SyntaxNet running example (examples/dragnn/tutorial_2.py): Parsey McParseface first performs POS tagging, followed by dependency parsing. Both tasks can be modeled by two Components which operate over the same batch of syntaxnet::Sentence protocol buffers. The first performs POS tagging, while the second uses the predicted POS tags as features (written to the underlying protobufs by the POS tagger) and predicts dependency parse trees.

However, the real power of DRAGNN is the ability of one Component to learn representations that are useful for downstream Components. As each Component iterates over the data, it writes intermediate representations to a tf.TensorArray object. Downstream Components can then read the representations populated by upstream ones. During training, errors are back-propagated from downstream Components to tune the representations from upstream ones. This process is called stack-propagation.

SyntaxNet running example (TBD): Instead of using the predicted POS tags from the POS tagger component, ParseySaurus reads the learned representations from the POS tagger directly. These representations contain all the information needed to predict the POS tags, so the parser still obtains the benefit of POS tagging. However, the parser is no longer sensitive to individual POS tag predictions, and is therefore more robust.

Finally, while Components may produce annotations, they are not required to. Components can be defined purely to traverse the input in a particular manner and produce representations for later components.

SyntaxNet running example (TBD): A shift-only SyntaxNet Component doesn’t predict any annotations, but just consumes one token or character at a time. This is useful when the Component is running a LSTM: the LSTM can consume characters to form word representations, or consume words right-to-left to compute representations for the upcoming words when parsing. ParseySaurus uses such a LSTM-based Component to preprocess the data in right-to-left order and obtain richer input representations.

How Components work

A Component has the following properties:

  • A global C++ backend configuration
  • Task-specific configuration for the Transition System
  • Configuration for feature extraction
  • Configuration for dynamic edge creation
  • Configuration for the Python GraphBuilder to construct the network cell inside a tf.while_loop.

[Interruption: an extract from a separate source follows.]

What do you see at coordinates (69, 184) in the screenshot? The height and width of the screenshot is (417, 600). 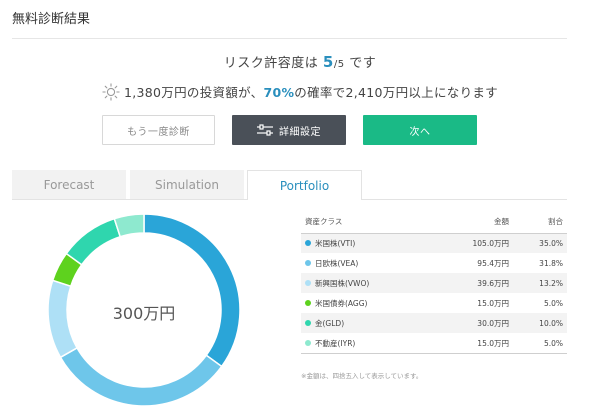 I see `tab-forecast: Forecast` at bounding box center [69, 184].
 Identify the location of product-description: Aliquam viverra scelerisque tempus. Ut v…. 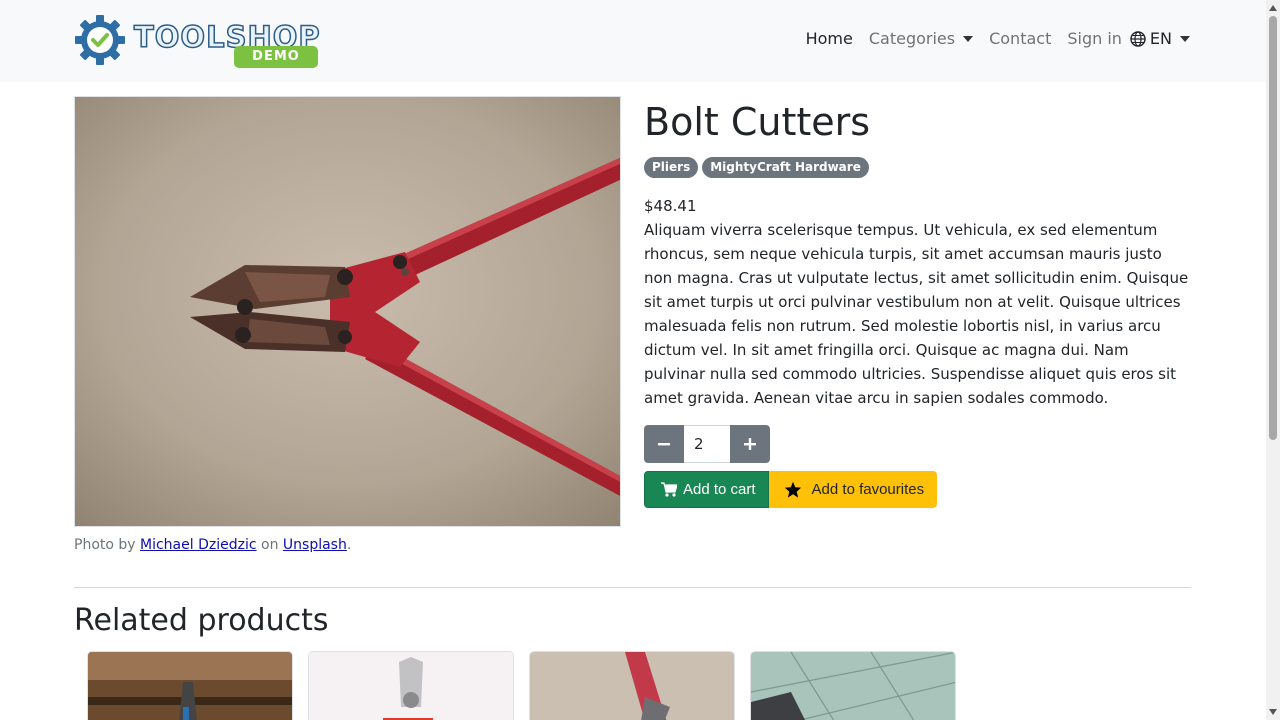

For more information on Components and their use, see the documentation in the g3doc/dragnn/ directory.

Feeding your DRAGNN data

A DRAGNN graph is fed with strings, and each Component determines how to interpret them. For example, the SyntaxNetComponent expects each string to be a serialized Sentence protocol buffer. (If you want to operate on Sentence objects, it probably makes sense to add more syntaxnet::TransitionSystem classes than write a new Component from scratch.)

If you want to to read other types of data, you will need to sub-class InputBatchCache, a container which holds the strings and deserializes them into typed data on demand. Usage is fairly straightforward; see the SyntaxNet implementation for how to use it.

Note: all Component's in the graph should use a single InputBatchCache sub-class. If you need multiple data types, you'll want to have a single InputBatchCache that has fields for each of your data types.